DATA UNDER STUDY START

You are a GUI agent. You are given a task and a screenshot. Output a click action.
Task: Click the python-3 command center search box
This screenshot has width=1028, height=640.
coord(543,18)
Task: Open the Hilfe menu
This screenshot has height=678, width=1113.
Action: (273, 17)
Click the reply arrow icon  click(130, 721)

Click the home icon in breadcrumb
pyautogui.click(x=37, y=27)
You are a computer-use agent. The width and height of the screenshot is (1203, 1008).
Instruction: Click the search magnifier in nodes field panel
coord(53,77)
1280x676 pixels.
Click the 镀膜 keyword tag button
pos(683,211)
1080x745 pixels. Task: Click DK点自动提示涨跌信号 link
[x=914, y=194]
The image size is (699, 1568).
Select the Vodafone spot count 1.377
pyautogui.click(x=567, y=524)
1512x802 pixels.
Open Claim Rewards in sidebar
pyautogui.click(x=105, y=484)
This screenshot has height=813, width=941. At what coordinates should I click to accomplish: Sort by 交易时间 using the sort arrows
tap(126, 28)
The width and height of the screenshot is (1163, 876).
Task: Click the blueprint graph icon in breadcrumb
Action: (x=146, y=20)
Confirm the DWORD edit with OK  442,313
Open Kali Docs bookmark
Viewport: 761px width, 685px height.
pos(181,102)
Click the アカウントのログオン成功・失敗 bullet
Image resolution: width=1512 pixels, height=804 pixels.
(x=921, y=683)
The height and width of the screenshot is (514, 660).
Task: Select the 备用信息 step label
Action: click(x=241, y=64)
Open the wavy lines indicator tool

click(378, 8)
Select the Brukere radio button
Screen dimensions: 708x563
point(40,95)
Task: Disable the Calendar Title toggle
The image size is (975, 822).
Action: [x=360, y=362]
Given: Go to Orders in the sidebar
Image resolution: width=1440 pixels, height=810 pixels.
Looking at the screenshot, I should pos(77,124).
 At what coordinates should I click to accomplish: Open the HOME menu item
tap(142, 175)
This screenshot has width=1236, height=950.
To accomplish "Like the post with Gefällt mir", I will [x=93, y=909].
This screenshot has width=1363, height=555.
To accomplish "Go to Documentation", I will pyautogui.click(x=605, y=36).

DATA UNDER STUDY END

**YOUR TASK**
Once you reach the line with "Confirm the DWORD" in the data above, copy it and every line after it exactly, up to and including the line with "Open Kali Docs bookmark".

**EXERCISE OUTPUT**
Confirm the DWORD edit with OK  442,313
Open Kali Docs bookmark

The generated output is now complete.